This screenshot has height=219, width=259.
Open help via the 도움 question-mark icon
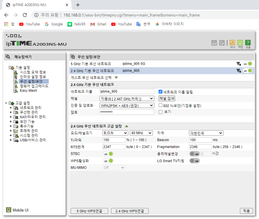(248, 42)
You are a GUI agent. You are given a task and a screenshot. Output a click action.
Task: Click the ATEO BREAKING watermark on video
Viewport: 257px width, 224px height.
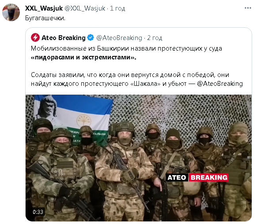point(197,177)
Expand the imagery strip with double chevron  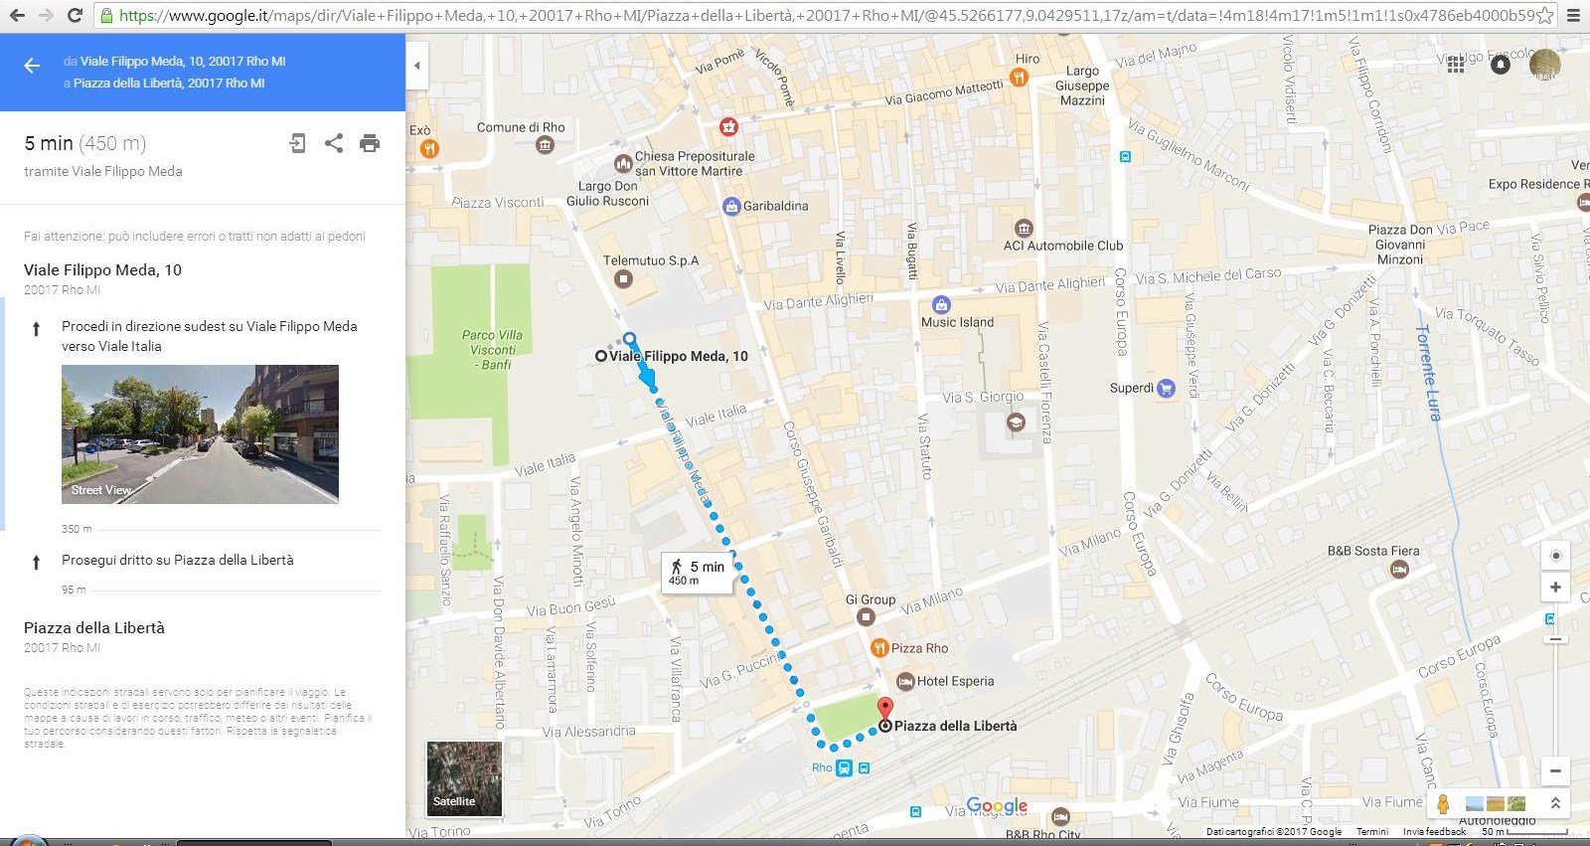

_Exercise directions_. Restate every line above exactly, omitting images.

_Problem solution_.
This screenshot has height=219, width=259.
Open help via the 도움 question-mark icon
(248, 42)
You are a GUI agent. You are given a task and a screenshot. Output a click action.
Task: Click the ATEO BREAKING watermark on video
Viewport: 257px width, 224px height.
point(197,177)
Expand the imagery strip with double chevron  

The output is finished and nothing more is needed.